◆ **TRY IT**
In the records below, repeat word for word only the lines starting at the one that contains "You are a GUI" and ending at the one that contains "Click the CATIA V4 format entry", pictures excluded.

◆ **DATA SHOWN**
↓

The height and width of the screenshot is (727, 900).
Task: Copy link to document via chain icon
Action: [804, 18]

↑
↓

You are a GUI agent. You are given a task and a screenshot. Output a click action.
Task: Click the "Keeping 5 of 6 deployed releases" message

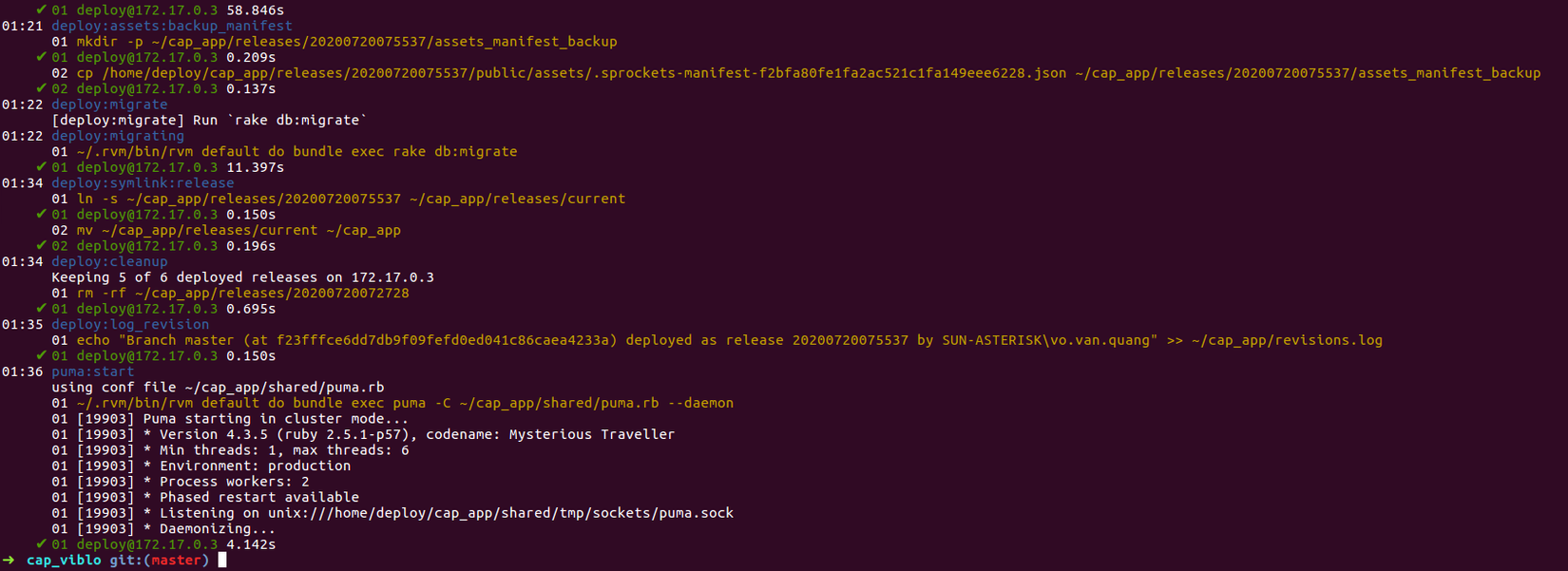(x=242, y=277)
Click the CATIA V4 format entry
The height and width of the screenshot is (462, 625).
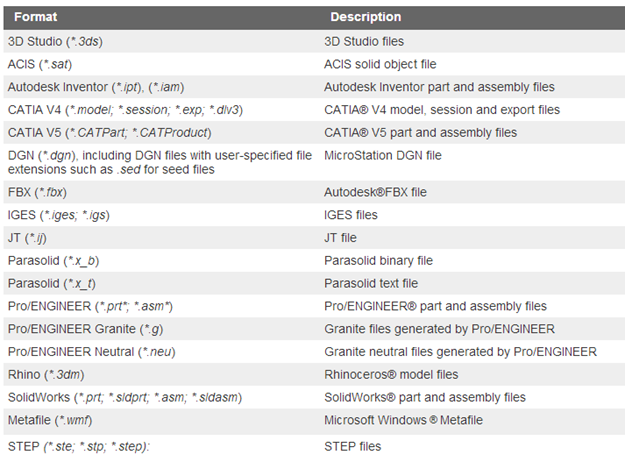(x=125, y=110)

↑
↓

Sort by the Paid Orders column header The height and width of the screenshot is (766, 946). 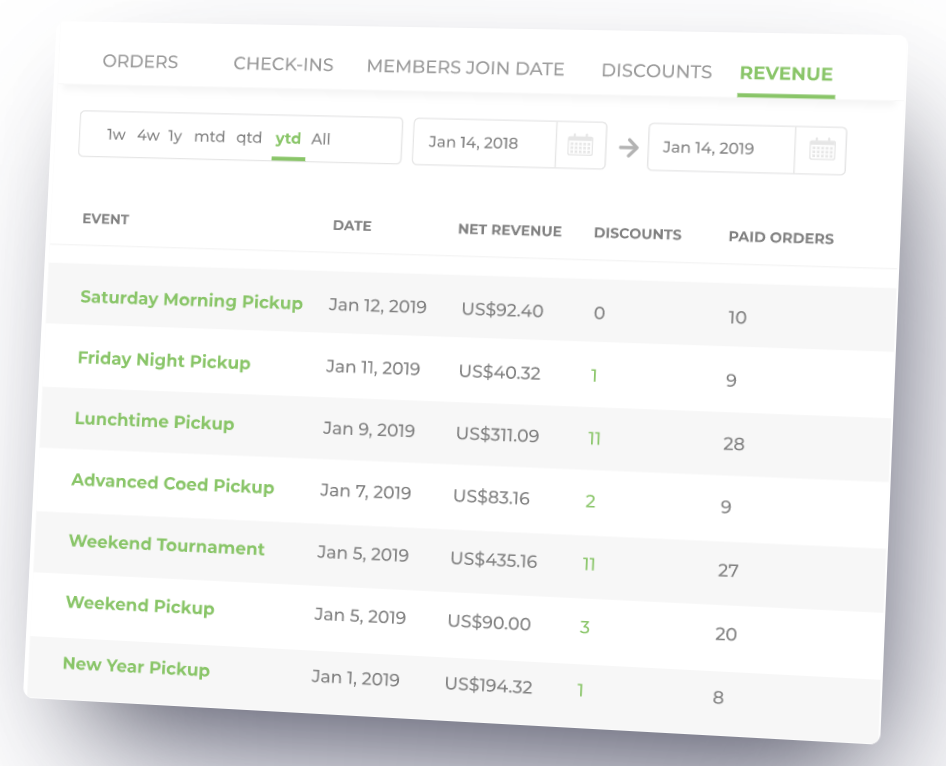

↑

◆ **REPLY TO THE TASK**
You are a GUI agent. You are given a task and a screenshot. Output a click action.
Task: Click the "Keeping 5 of 6 deployed releases" message

(x=242, y=277)
Click the CATIA V4 format entry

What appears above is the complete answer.